## Work task
Return the following lines and nothing else: the one holding "Open Google Lens camera search" and all those after it in the records below, unchanged, minus any pictures.

Data excerpts:
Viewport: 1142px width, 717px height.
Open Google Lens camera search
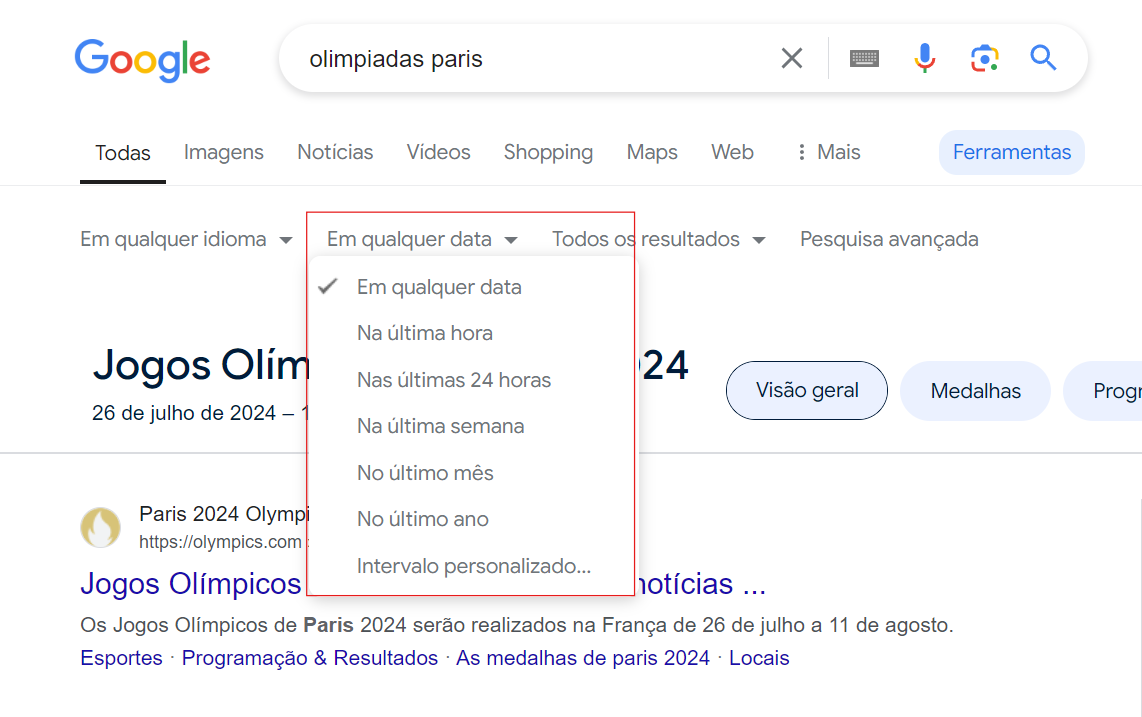click(x=984, y=58)
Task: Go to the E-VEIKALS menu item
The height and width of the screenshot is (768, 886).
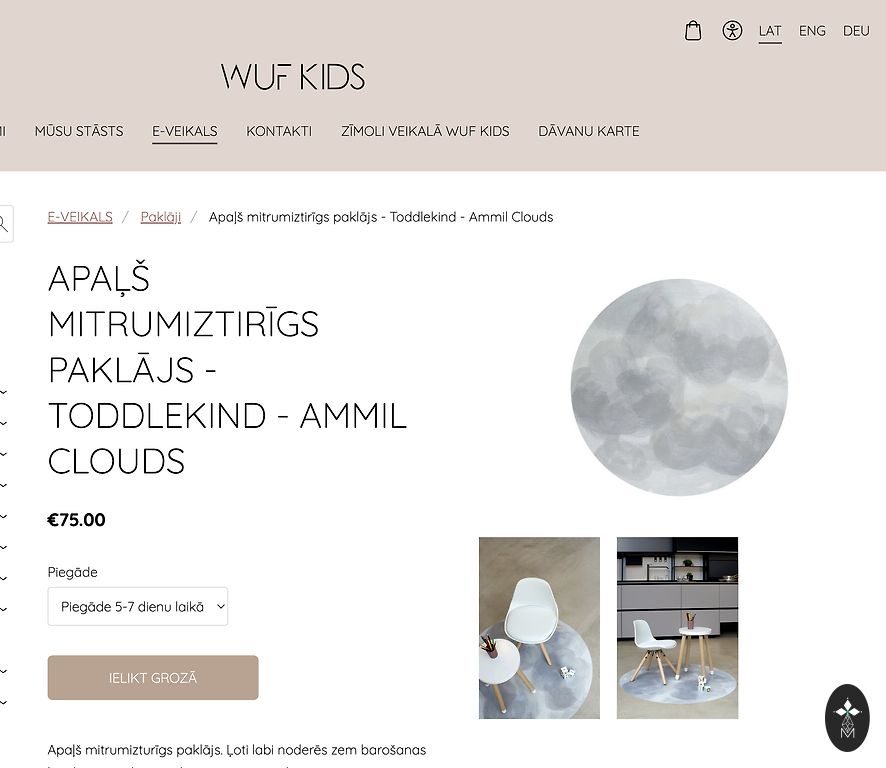Action: [x=185, y=131]
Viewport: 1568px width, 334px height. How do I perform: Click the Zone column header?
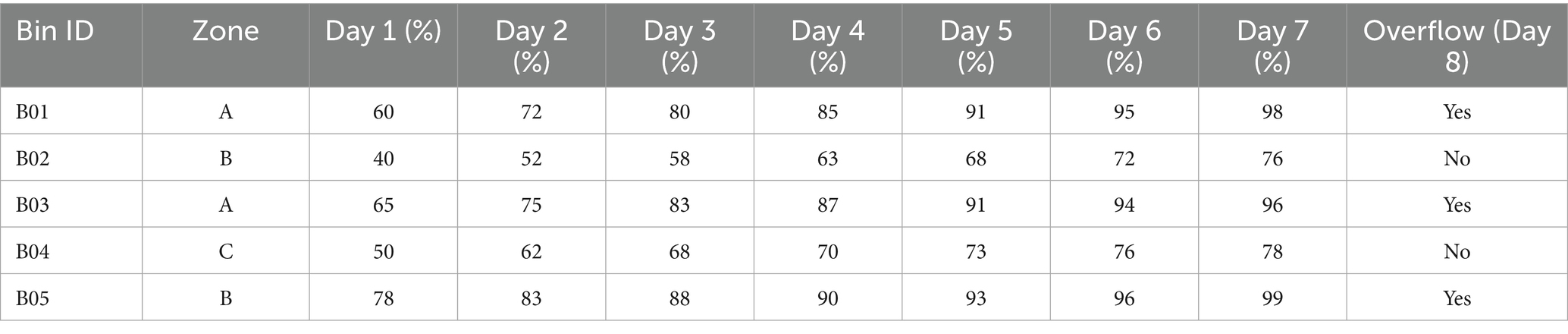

## Answer space
Open Google Lens camera search
click(x=984, y=58)
Task: Go to the E-VEIKALS menu item
The height and width of the screenshot is (768, 886).
Action: [x=185, y=131]
Viewport: 1568px width, 334px height. How do I perform: Click the Zone column header?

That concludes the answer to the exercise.